-- START OF MATERIAL FOR THE TASK --

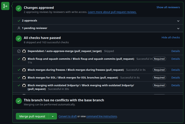Screen dimensions: 185x124
Task: Show all reviewers
Action: pos(168,7)
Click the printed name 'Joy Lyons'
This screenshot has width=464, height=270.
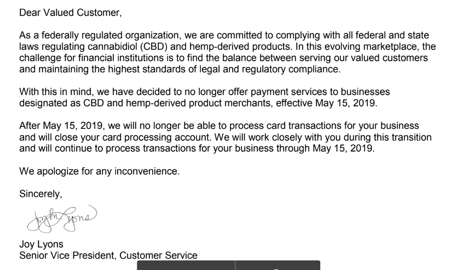[41, 244]
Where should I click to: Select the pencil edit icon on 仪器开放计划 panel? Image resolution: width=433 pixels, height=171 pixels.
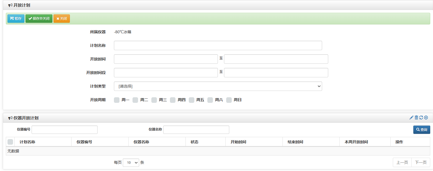click(411, 118)
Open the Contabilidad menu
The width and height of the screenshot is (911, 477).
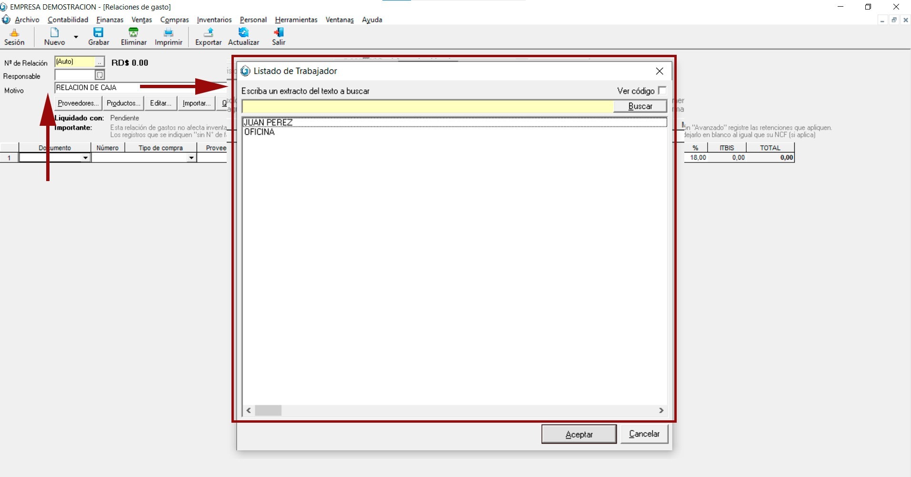point(68,20)
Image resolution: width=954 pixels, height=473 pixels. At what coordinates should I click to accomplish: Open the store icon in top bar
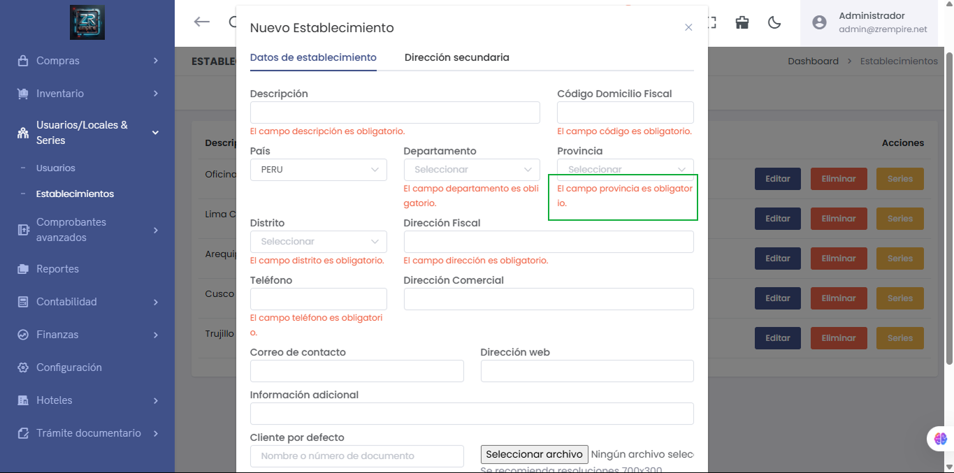coord(742,22)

-- END OF MATERIAL FOR THE TASK --

▶ **TASK TO CARRY OUT**
Update the records starting at the line that contains "Image resolution: width=954" and ending at the end of the records, replacing "top bar" with "header" and changing nothing else. Give back only those lines, without the pictures.

▶ **FINAL RESULT**
Image resolution: width=954 pixels, height=473 pixels. At what coordinates should I click to accomplish: Open the store icon in header
coord(742,22)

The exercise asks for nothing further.